Saturday, September 27, 2008
I live over the street and sleep with the window wide open. The street is small and crowded, each house 12 foot wide and joined to the next. At night it’s utterly silent. No traffic, not even a footfall: too quiet really, for a piece of litter scraping on the pavement in the breeze is sometimes enough to wake me. A taxi-driver, returning after a late fare, tip-toes into his house but something creaks at some point, and it echoes down the street. Then on Friday night and Saturday morning the silence is punctuated by the return of revellers, some of those non-Muslims who rent a room on this low-life street, who get paid in cash for their week’s manual work and have been joyously celebrating the fact.
So at 3:58 I decided to get up.
Scot asked, of something in my last post, “Is that a metaphor?” Yes it is, Scot. All of it is metaphor, even though I seldom understand it myself, at the time.
What I write is always inspired by feelings of heightened intensity, which you might want to call “joy”, though they come in so many flavours, that you wouldn’t think they could all have the same name.
My quest is not to chase those feelings, because they can’t be hunted down, at least in my experience. They happen. So I try to understand the circumstances which lead to their birth. (I wonder if there was ever a time when human adults had not discovered the link between sex and babies.)
In my extended researches so far, these feelings---sometimes they are needle-sharp moments of joy or recognition, at others an epiphany which seems to have neither beginning nor end---have something to do with time or memory. The present has to be clearly in focus, without the distractions of anxiety or stress or reluctance to do what one is doing or antagonism to one’s environment. One is gazing as it were over unruffled water---or let me seize the offered metaphor---listening to the silence of the night.

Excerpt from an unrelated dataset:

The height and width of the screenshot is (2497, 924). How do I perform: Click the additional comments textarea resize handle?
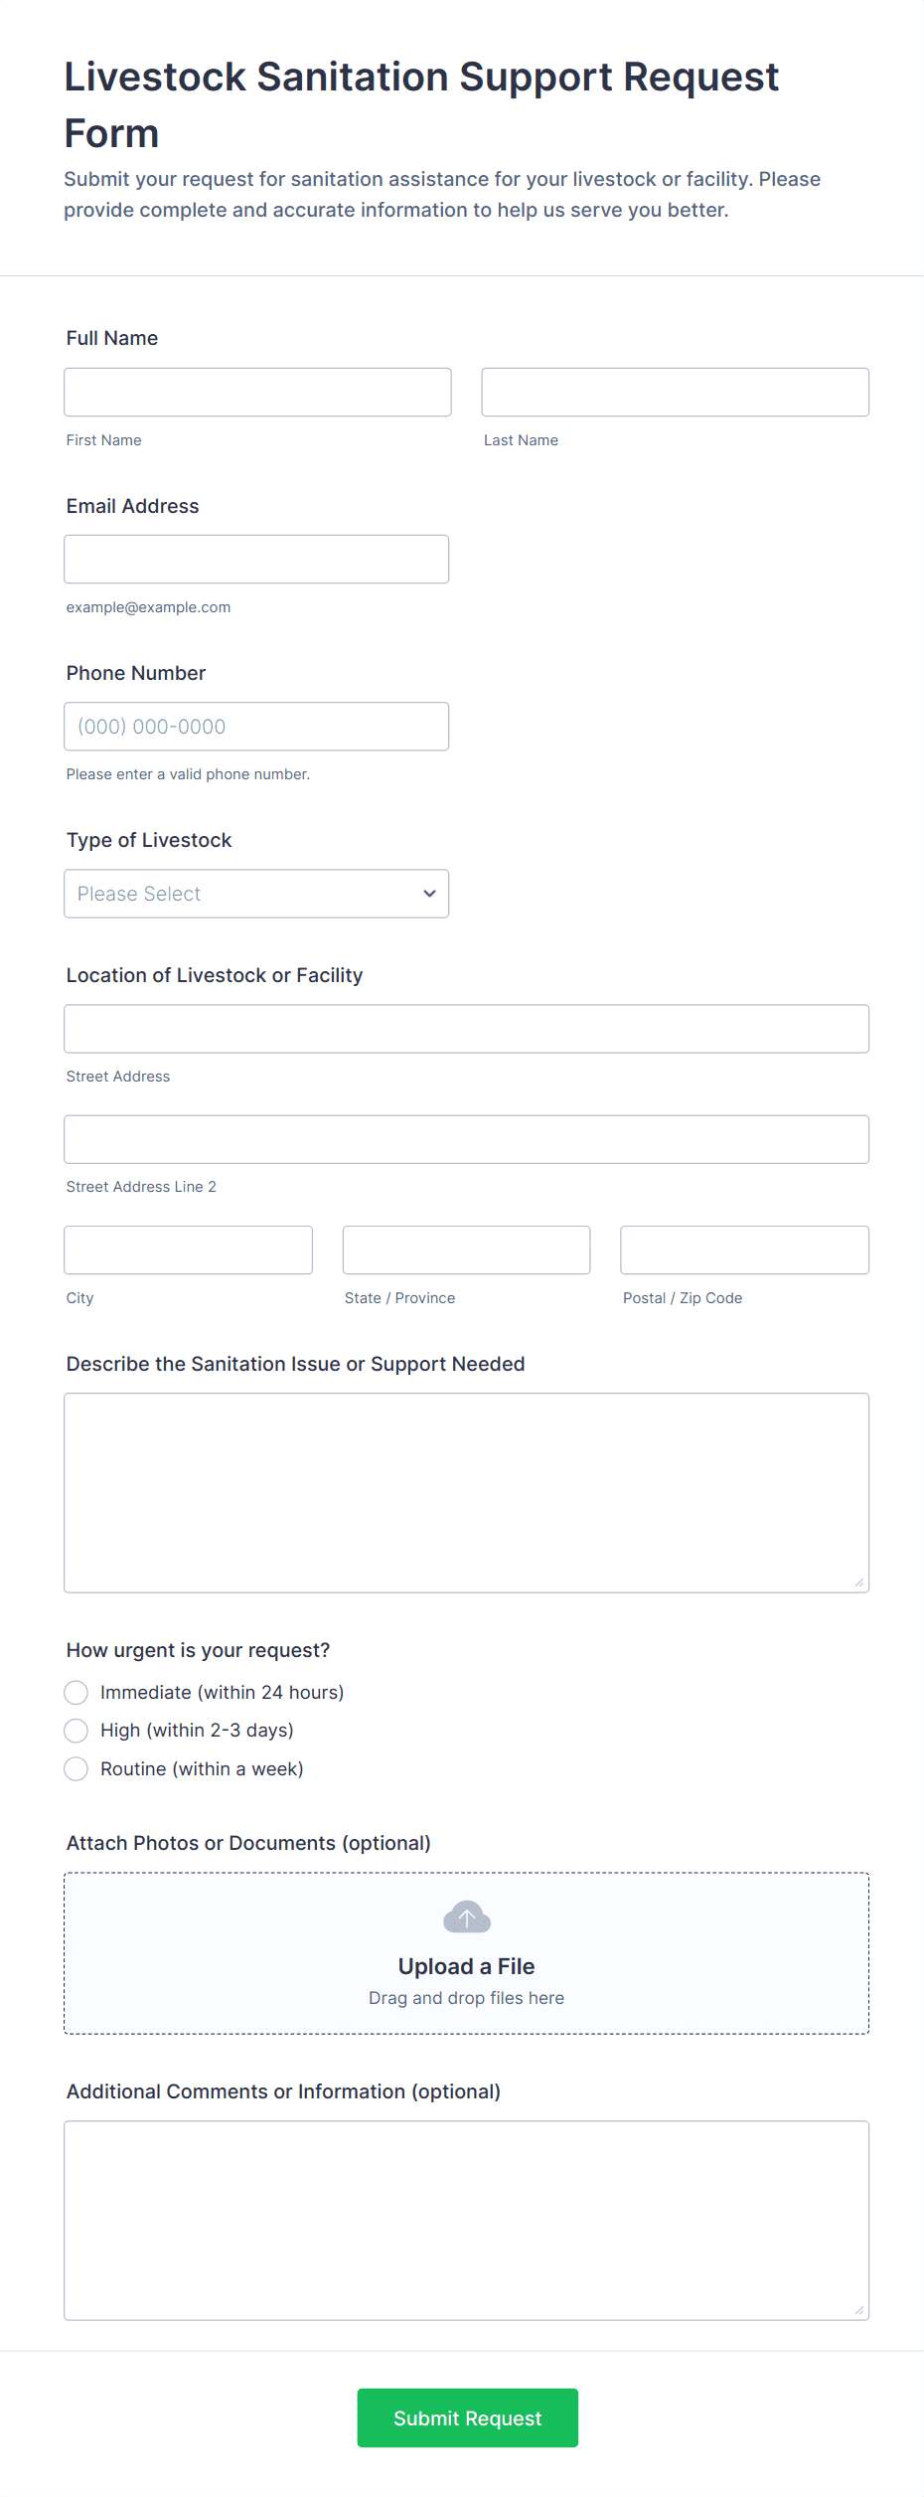[858, 2310]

In such moments I am sensitive to the slightest footfall, the tiniest zephyr which ruffles the still lake’s surface. This is when I see clearly how memory interlaces with present experience, layer after layer. It only takes the cry of a starling, a whiff of some acrid smoke, a resin released by the lopping of tree-branches, or the petrichor diffused by rainfall after drought---any of a million triggers.
On wings of memory---but it’s faster than any wings. It’s a bass-line in harmony with the present melody, a background percussion that adds a dimension to the moment of now. Or an echo (but not a déjà-vu moment, that’s a different phenomenon).

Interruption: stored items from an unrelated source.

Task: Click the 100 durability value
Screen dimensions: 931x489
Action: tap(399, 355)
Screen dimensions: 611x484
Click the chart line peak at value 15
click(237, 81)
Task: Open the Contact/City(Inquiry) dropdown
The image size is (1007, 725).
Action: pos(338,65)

The place where memory transports me most often is between the ages of three and seven: especially when I was five. How do I know which? Circumstantial evidence: my life was fractured in those days. I was in Perth Australia. Then on a ship to England; in my grandparents’ house there; in Holland; back in my grandparents’ house; in my stepfather’s house; at boarding-school; in hospital; out again; back to school. There’s a busy timeline to plot the memories against.
I feel drawn to things which trigger those memories, such as places which haven’t changed, old vehicles, old books, animals, trees, anything or anyone “timeless”. I’ve only to search the archives of this blog---I mean in memory, not literally searching---to find examples of the strangeness of memory. Here’s one, extracted from a post called “Hope” (October 30th 2007). I wrote it in the third person:
In a well-prepared field a bone-like piece of flint stood alone, thrown up by the plough. His heart leapt up, as it had in a similar moment when he was nine: not for the flint but for hope. He smelt that hope, kneaded it in his hand like the Plasticine they used to model with. What is hope? A vision of what we once knew? These were the questions he asked later, in the stillness of home, when thought was restored.

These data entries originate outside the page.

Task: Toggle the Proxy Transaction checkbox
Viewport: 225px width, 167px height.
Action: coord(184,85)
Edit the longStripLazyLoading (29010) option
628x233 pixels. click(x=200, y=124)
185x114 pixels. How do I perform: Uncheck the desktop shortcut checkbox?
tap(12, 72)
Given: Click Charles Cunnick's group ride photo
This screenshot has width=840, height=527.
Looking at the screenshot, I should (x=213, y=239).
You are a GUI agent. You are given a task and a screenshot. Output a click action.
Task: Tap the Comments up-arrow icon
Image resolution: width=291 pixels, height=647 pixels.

Perhaps these “moments”---the moments he lived for---were the doors to another world, in which souls were not separate. Or perhaps (he was astonished by the audacity of this idea) his memories and imaginings were the threads binding the world, keeping it full of Hope.
What does it mean, when a flint pebble on the surface of a ploughed field, seen a year ago, reminds me of a similar incident fifty-seven years earlier? Even if you dismiss it as imagination, it’s no less odd. On this occasion I felt that the significance of the sighting was its association with hope, that most intoxicating of feelings.
Feelings are the fixative of memory. And sometimes it seems to me that those feelings, or the seemingly insignificant incidents to which they attach themselves, can be traced to even earlier times. When I relive the five-year-old memories, for example---the smell of grain being winched up in sacks into warehouses, mingled with the smell of chickens roaming wild, pecking up the fallen grains from the cobbled wharf below---they seem to signify something, as if they echo back to something even earlier. Or I have walked along a woodland path, or an exposed hill-ridge, and felt a direct connection with prehistoric wayfarers and hunters.
These are some of the things I find worthy of exploration. Meanwhile, the affairs of the day---the politicians, celebrities, fashions, news stories---seem hollow hearsay. They don’t touch me, don’t ring bells as my senses do, echoing across the expanse of time like a carillon of memory till Kingdom come.